20 Março 2007

Instigações

Onde está o conforto? Onde está a amizade? Onde está tudo aquilo que me era prometido e a que me prometi?
Ingenuamente pensei, atrevi-me a delinear algo e a imaginar que ira ser simples e claro e, mais que tudo, "painleess". Como pude ser tão ingénua?
O momento, tão esclarecedor e decisivo, não disfarçou a minha insegurança e a tua imovível vontade. Não o esperavas dizes tu, mas o esforço que esparava nunca veio, não emergiu por entre todas as mágoas, acusações e silêncios. Mutuamente avançámos, pela primeira vez em algum tempo, na mesma direcção. Mas apenas nos dirigimos para o fim. Fim que não pode ser apagado como outros que, adormecidos, foram ficando esquecidos. Como pude esperar tanto o que não queria?
Agora, de longe, observo algo que um dia já foi meu. Observo aquilo que eramos pela consideração de outros, observo como ainda nos referem e como gentilmente sorrio tentando esconder algo que luta e me estilhaça por dentro, tentando perceber porque estou onde estou. Ainda te referem, ainda nos referem. Nada digo, procuro prolongar algo que já terminou, tentado alcançar uma pequena existência tua, na esperança de que continues a abraçar-me só mais um pouco.
Observo-te, revolto-me. Porque me apresentas alguém novo que nunca conheci, prefiro não observar.

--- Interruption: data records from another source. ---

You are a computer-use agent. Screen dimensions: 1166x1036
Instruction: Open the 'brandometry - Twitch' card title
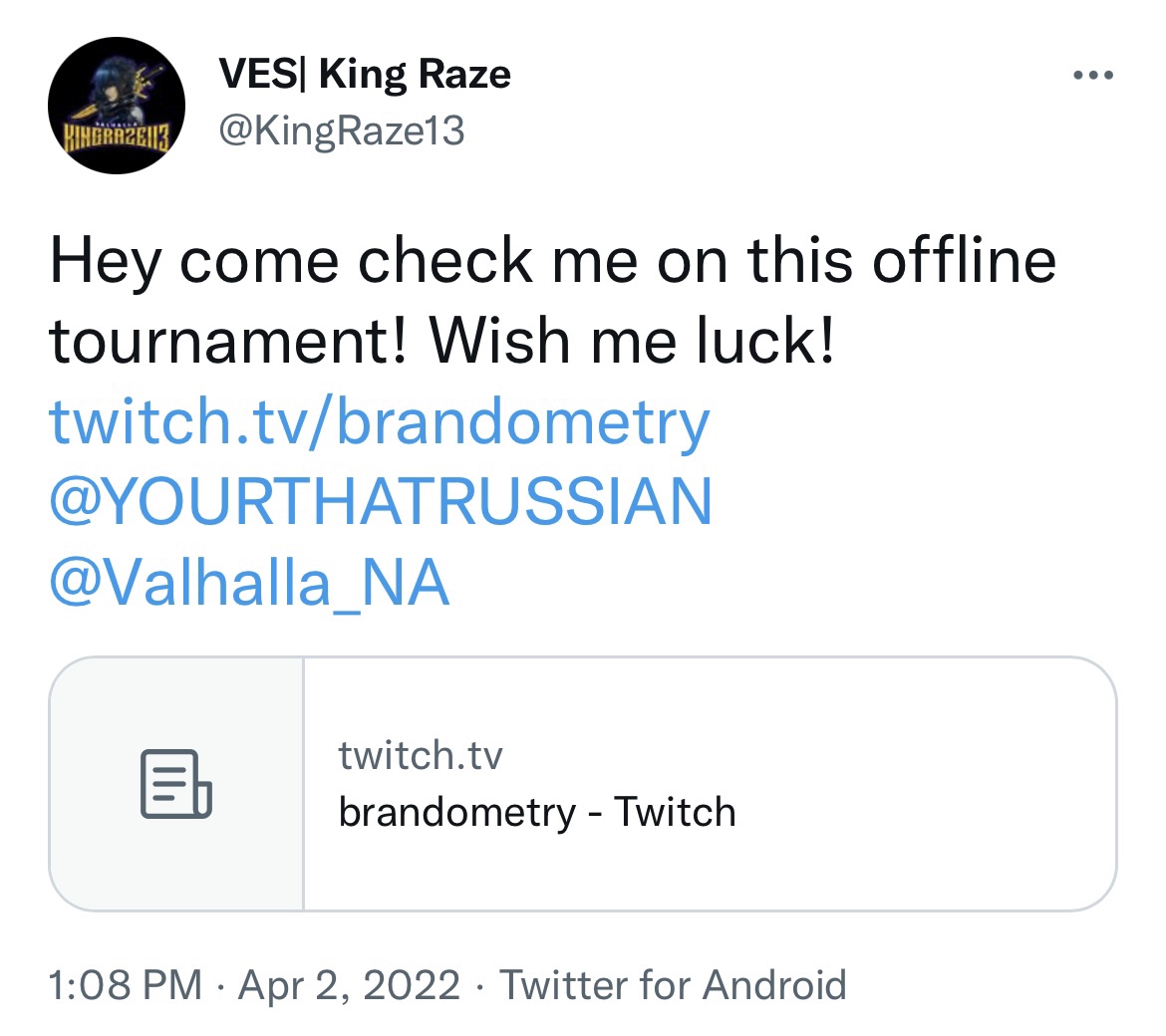pyautogui.click(x=536, y=812)
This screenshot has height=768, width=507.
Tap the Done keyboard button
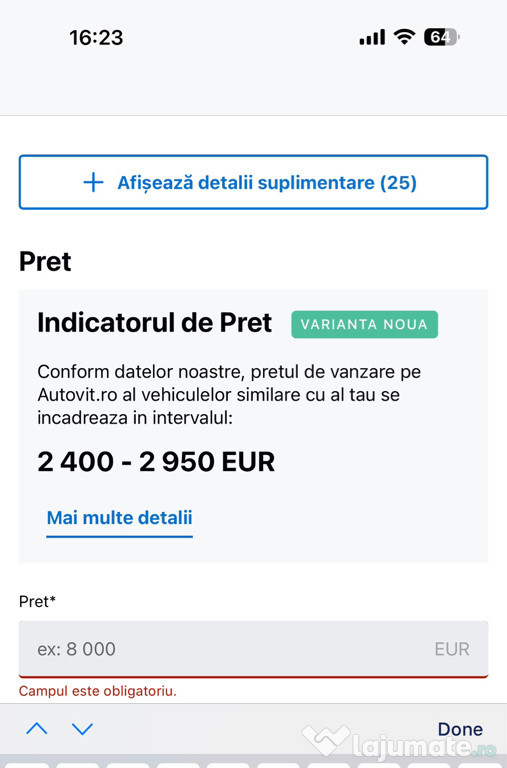[x=460, y=729]

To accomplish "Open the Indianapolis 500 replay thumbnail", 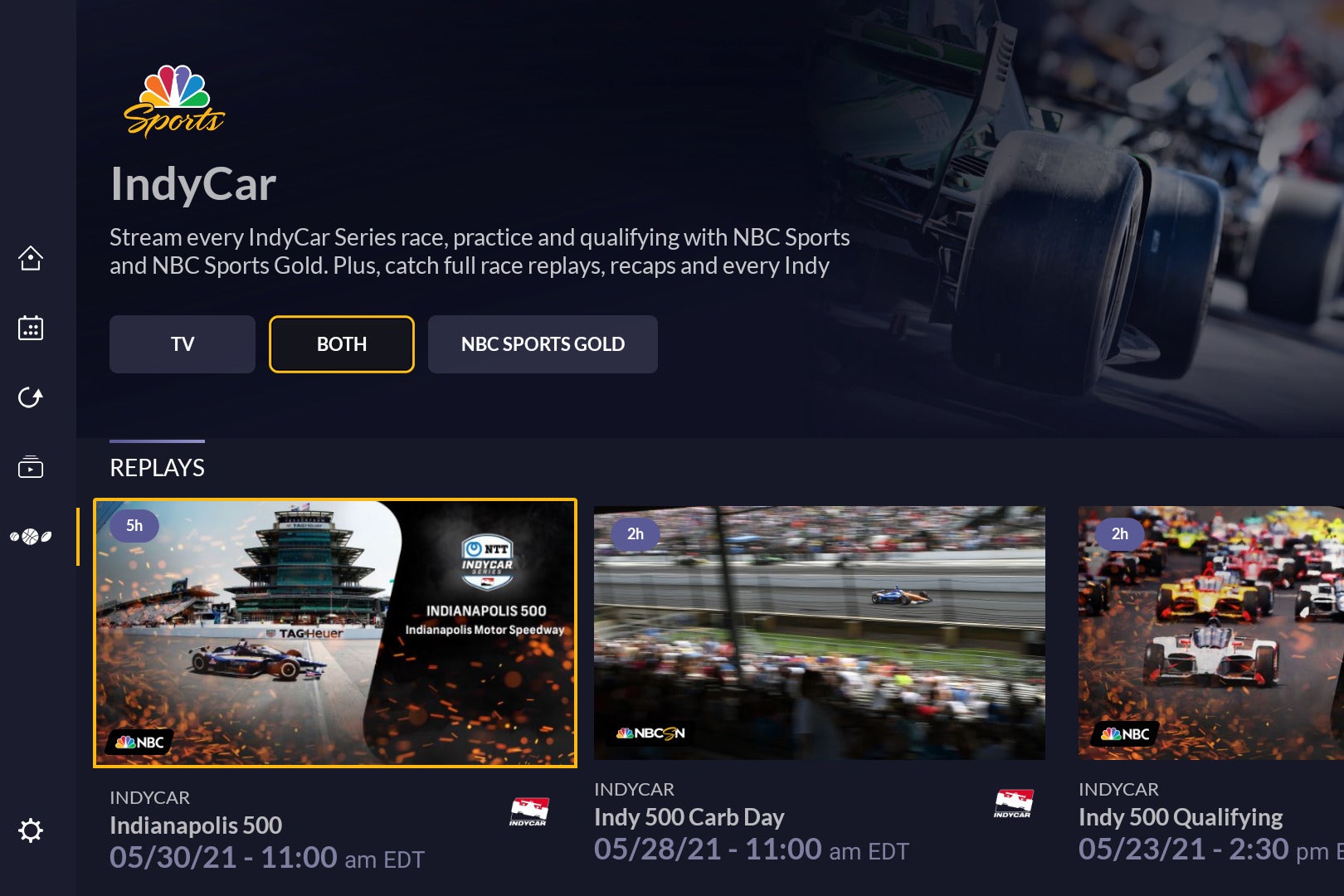I will 335,633.
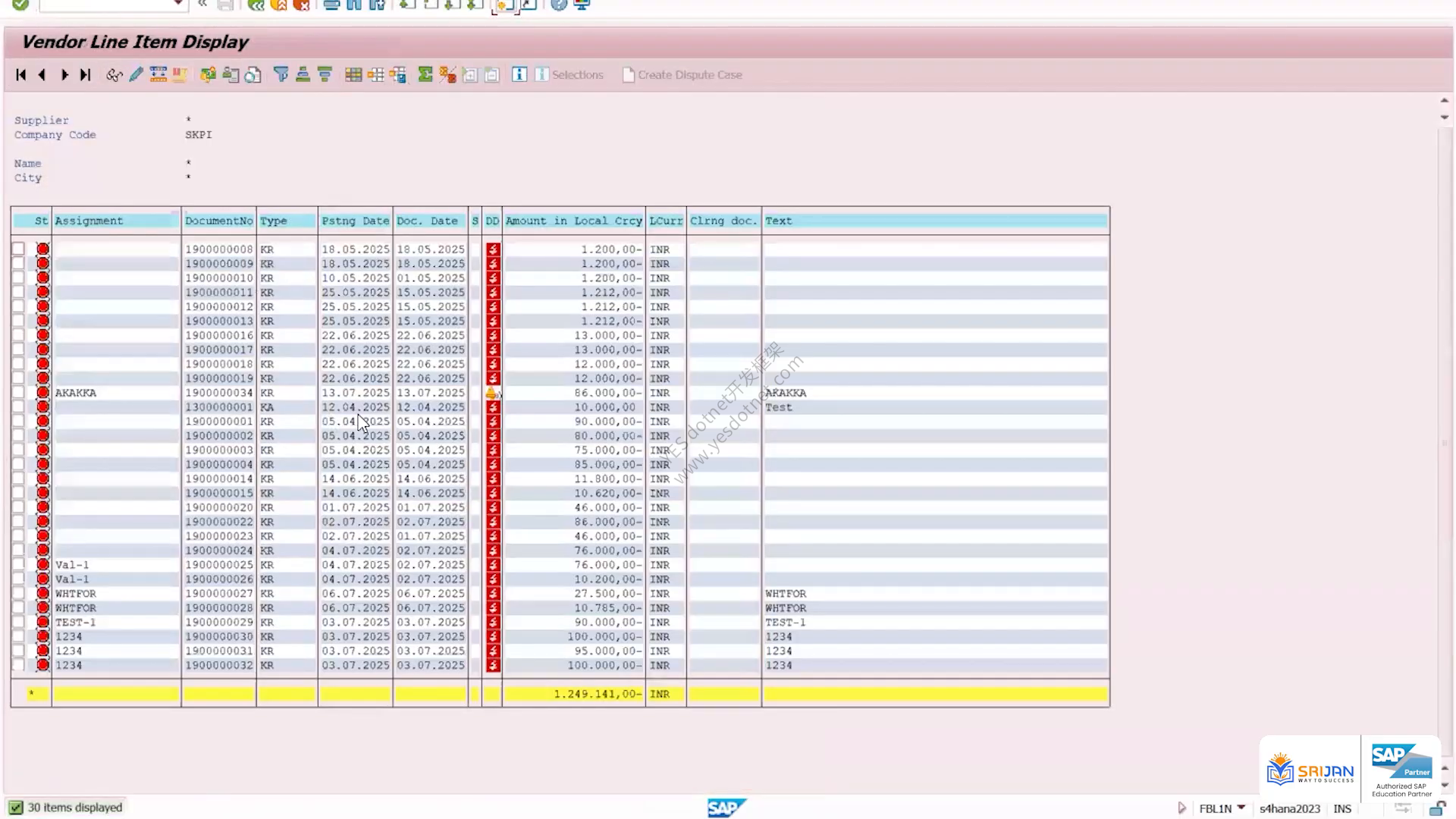Expand the FBL1N status bar dropdown
1456x819 pixels.
tap(1241, 808)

Divertes-te no cinzento das ruas, conheces pelos deslumbramentos suaves que procuras absorver a todo o custo como se tentasses aproveitar tudo o que nunca conseguiste, tudo o que nunca pudeste quando estavas comigo. Aproveitas, aproveitas-te. E desrespeitas-me. Não no passado nem no futuro, mas na noite tão cinzenta e colorida e tão cheia de encantamentos e ilusões desrespeitas-me. Como pude ser tão deslumbrada?

1 Outros Pensamentos:

balhau disse...

Nao sei quem sejas! Mas imagino quem pudesses ser!